== Task input ==
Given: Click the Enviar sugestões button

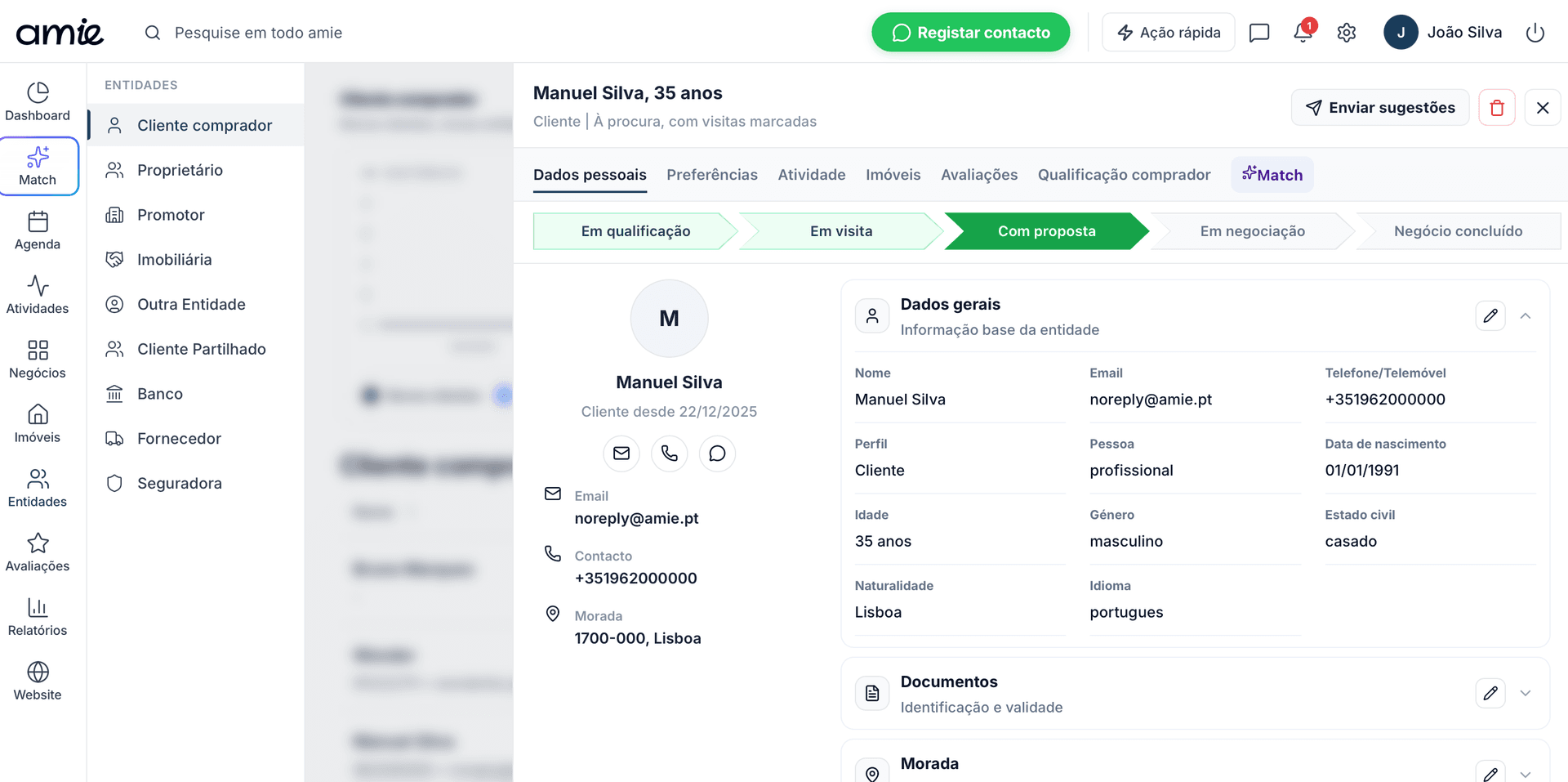Looking at the screenshot, I should 1379,108.
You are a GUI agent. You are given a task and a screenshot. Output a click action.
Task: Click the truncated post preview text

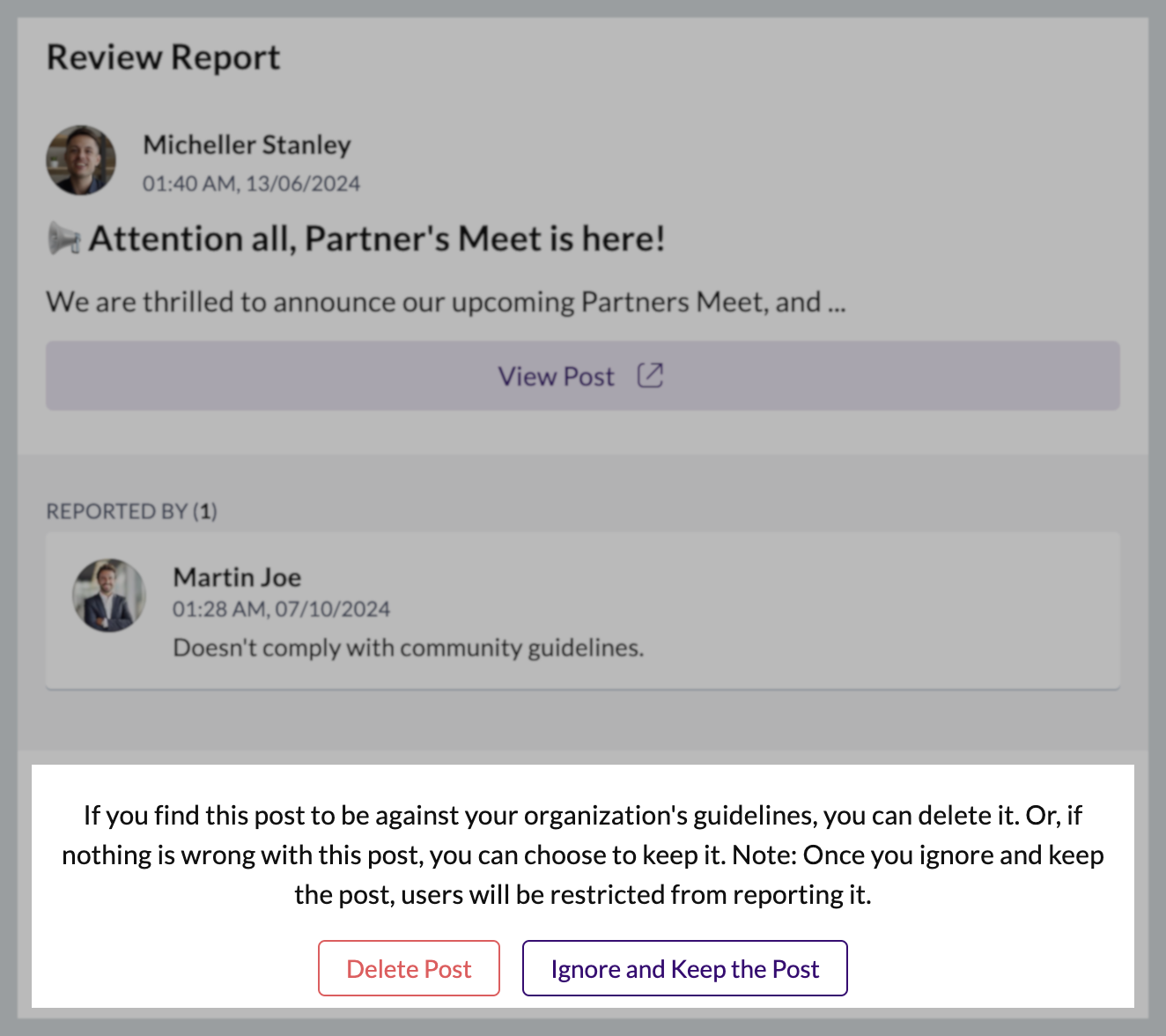(x=432, y=302)
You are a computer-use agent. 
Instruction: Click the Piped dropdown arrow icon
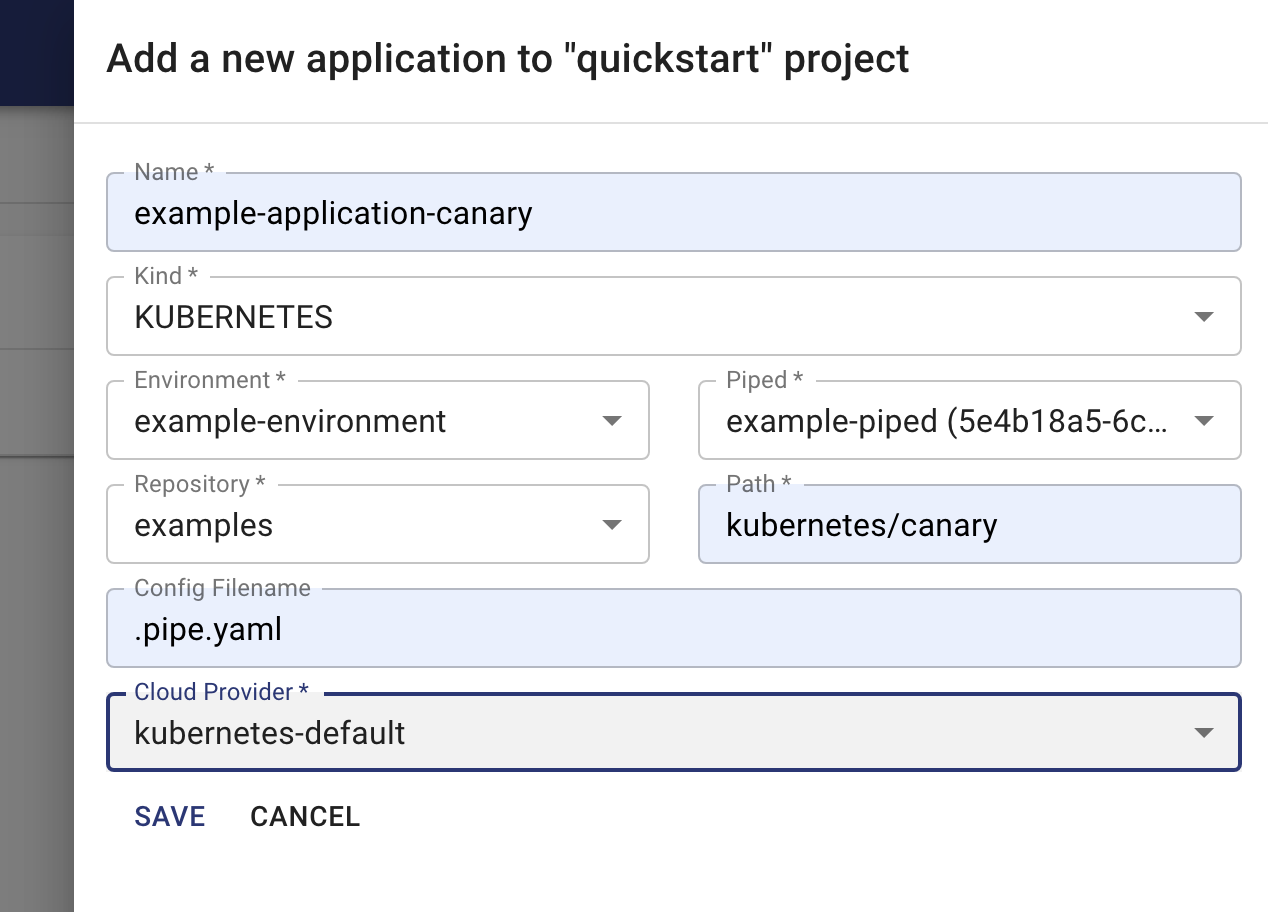(1204, 421)
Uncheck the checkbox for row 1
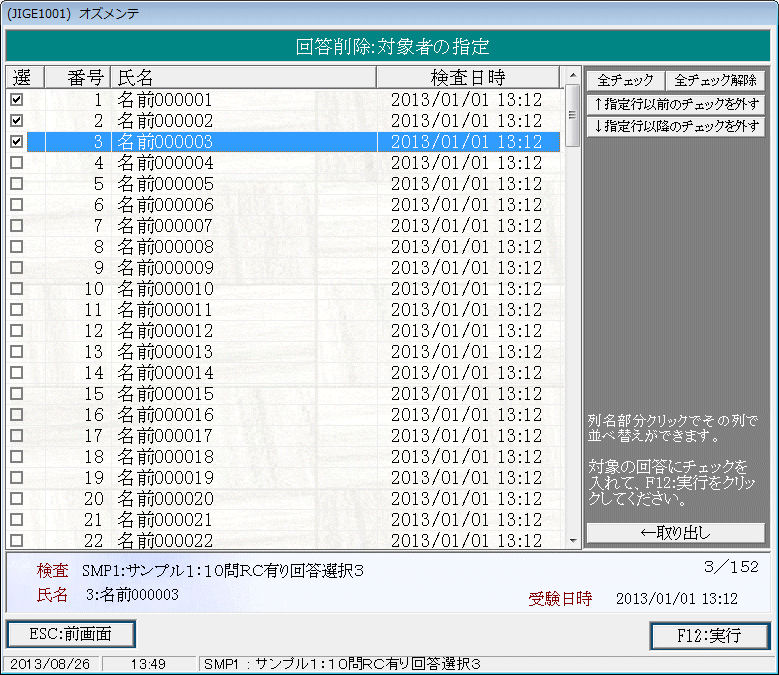Screen dimensions: 779x675 (x=16, y=100)
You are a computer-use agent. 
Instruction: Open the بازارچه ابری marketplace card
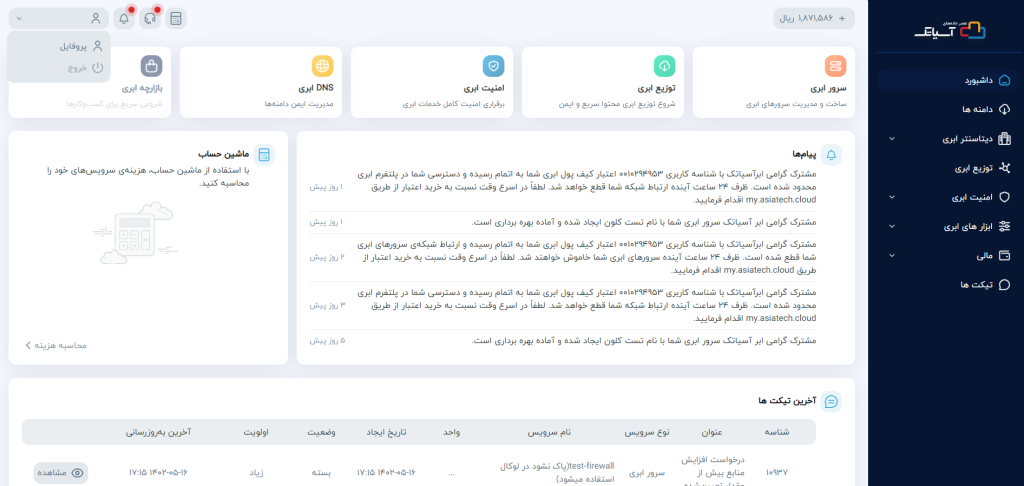coord(90,82)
===
Copy the records above exactly. The pictures are not part of the copy.

* _Task output_:
Given: Click the Enviar sugestões button

Looking at the screenshot, I should 1379,108.
You are a GUI agent. You are given a task and a screenshot. Output a click action.
Task: Click the truncated post preview text

(x=432, y=302)
You are a computer-use agent. 
Instruction: Click the Piped dropdown arrow icon
(1204, 421)
Uncheck the checkbox for row 1
Screen dimensions: 779x675 (x=16, y=100)
You are a computer-use agent. 
Instruction: Open the بازارچه ابری marketplace card
coord(90,82)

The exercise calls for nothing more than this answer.